Timothy S. Pestka and Rudy M. Chavez (hereinafter, “Appellants”) request this Court to determine whether the Missouri Senate (hereinafter, “the senate”) violated article III, section 32 of the Missouri Constitution when it considered, voted upon, and purported to pass Truly Agreed To and Finally Passed House Bill 150 (hereinafter, “HB 150”) during a veto session convened in September 2015. This Court holds the senate lacked authority to vote to override the governor's veto during the September 2015 veto session because only bills returned by the governor on or after the fifth day before the end of the regular legislative session can be taken up during a September veto session. The circuit court's judgment is reversed.
The facts are undisputed. On April 21, 2015, the Missouri General Assembly passed HB 150, which made changes to Missouri's unemployment benefits compensation statutes.
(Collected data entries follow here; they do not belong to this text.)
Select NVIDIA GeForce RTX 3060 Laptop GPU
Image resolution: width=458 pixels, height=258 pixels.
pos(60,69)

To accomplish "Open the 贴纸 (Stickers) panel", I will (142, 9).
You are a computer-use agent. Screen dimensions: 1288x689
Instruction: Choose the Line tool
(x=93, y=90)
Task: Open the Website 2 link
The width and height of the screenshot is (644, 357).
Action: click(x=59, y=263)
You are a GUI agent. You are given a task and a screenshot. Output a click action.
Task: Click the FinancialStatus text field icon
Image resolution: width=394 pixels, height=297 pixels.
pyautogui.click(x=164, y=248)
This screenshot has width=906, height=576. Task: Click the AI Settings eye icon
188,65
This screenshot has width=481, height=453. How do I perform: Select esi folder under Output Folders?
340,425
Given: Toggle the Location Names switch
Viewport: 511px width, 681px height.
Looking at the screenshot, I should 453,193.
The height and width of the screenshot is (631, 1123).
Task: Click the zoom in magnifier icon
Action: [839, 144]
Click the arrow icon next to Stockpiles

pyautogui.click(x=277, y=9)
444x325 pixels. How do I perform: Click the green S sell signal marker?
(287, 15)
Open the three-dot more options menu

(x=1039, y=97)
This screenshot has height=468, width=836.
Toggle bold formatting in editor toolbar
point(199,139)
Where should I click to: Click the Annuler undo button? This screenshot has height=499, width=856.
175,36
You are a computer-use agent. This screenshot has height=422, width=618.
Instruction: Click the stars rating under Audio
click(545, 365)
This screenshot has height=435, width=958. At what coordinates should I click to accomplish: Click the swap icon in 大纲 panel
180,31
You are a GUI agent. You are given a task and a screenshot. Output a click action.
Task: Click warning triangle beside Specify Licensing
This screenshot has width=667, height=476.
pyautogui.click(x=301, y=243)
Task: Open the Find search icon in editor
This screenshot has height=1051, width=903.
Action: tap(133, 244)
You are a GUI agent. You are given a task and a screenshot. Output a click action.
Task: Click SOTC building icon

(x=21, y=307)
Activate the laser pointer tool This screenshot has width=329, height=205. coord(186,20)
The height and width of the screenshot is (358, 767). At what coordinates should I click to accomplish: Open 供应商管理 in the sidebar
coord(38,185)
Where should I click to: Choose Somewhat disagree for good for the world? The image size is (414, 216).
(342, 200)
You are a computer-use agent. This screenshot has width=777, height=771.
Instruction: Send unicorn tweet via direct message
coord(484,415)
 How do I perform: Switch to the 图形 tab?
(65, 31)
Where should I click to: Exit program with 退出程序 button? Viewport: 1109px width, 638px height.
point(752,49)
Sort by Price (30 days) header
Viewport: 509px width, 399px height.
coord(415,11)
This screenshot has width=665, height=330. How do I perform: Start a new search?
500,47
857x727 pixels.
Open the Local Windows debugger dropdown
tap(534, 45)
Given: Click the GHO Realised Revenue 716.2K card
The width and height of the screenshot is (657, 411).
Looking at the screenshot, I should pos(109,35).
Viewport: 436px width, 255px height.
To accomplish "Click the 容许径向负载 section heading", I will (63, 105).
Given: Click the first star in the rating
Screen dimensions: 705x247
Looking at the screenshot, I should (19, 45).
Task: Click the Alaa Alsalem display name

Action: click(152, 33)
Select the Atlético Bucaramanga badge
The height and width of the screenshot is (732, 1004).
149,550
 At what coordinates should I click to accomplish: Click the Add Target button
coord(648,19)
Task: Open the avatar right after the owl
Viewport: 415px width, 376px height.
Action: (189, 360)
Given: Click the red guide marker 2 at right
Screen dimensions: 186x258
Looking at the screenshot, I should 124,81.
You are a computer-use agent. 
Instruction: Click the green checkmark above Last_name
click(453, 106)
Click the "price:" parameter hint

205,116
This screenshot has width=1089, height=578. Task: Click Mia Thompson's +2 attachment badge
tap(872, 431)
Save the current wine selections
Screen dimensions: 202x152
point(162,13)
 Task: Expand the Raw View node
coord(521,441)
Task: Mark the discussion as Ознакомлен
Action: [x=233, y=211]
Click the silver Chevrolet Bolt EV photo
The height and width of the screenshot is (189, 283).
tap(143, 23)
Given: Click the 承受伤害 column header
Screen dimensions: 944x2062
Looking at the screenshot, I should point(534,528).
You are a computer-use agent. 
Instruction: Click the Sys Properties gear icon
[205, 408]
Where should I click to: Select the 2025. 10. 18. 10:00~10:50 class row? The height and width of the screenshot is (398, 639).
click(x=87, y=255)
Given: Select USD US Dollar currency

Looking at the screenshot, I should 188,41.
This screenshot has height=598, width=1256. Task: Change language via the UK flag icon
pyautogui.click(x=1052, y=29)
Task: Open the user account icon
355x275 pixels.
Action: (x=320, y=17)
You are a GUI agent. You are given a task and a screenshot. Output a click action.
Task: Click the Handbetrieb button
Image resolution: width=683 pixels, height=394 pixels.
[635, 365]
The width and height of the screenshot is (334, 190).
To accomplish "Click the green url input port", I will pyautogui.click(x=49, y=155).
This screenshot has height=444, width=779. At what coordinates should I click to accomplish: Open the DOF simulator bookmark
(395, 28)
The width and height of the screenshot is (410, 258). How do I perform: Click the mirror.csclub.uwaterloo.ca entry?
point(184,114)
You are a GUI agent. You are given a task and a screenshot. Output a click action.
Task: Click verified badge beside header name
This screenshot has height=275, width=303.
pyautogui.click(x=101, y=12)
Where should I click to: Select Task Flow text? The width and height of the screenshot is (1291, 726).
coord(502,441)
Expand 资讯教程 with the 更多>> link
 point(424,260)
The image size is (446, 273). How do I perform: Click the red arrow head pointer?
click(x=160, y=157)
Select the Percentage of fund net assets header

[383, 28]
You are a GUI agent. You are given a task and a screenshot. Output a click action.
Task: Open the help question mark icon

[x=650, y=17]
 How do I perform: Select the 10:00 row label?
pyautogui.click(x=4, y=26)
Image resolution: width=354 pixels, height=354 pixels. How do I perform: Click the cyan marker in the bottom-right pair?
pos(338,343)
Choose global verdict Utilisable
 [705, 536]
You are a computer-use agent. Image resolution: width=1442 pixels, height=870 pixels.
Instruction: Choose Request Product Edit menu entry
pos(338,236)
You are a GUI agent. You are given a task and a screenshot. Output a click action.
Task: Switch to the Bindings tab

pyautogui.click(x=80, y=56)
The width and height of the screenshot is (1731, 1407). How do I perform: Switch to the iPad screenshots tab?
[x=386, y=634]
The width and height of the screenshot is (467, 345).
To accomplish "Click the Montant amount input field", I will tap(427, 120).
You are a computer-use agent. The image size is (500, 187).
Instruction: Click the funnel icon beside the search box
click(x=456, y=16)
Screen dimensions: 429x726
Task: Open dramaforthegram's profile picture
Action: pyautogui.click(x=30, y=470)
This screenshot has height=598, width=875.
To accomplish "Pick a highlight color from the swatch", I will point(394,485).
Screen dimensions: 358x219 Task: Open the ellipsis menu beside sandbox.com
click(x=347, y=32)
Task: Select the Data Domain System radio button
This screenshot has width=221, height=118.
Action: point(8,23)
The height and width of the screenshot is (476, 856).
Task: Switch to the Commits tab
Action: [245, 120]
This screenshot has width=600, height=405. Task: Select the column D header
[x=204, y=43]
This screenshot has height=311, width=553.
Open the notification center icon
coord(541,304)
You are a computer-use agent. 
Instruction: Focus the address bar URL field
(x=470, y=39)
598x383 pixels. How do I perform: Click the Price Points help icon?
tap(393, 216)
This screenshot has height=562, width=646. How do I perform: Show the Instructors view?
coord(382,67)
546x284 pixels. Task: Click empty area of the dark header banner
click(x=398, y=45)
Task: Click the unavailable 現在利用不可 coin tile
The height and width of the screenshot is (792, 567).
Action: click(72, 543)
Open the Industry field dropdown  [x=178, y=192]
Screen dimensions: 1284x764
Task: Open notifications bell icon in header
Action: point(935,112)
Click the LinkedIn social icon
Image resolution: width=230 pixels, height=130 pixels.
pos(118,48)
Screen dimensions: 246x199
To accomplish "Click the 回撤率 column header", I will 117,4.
The governor vetoed HB 150 on May 5, 2015, more than five days before the General Assembly adjourned sine die . Before adjournment, the Missouri House of Representatives (hereinafter, “the house”) reconsidered HB 150 and voted to override the governor's veto. On May 15, 2015, the senate adjourned without taking any action to reconsider HB 150 or to override the governor's veto.
An unrelated bill, which was vetoed after the General Assembly adjourned, resulted in the General Assembly reconvening for a veto session pursuant to article III, section 32, commencing September 16, 2015. During the veto session, the senate reconsidered HB 150 and voted to override the governor's veto. On October 16, 2015, most of the changes to the unemployment benefits compensation statutes contemplated by HB 150 went into effect. The remaining changes went into effect on January 1, 2016.
Appellants filed a declaratory judgment action to declare HB 150 unconstitutional and requested the entry of a temporary restraining order, preliminary injunction, and permanent injunction prohibiting HB 150 from being executed or enforced. Appellants claimed the senate's veto during the September 2015 veto session was untimely because it violated the procedure set forth in article III, section 32. The state filed a motion for judgment on the pleadings, arguing the senate's vote was timely and did not run afoul of article III, section 32.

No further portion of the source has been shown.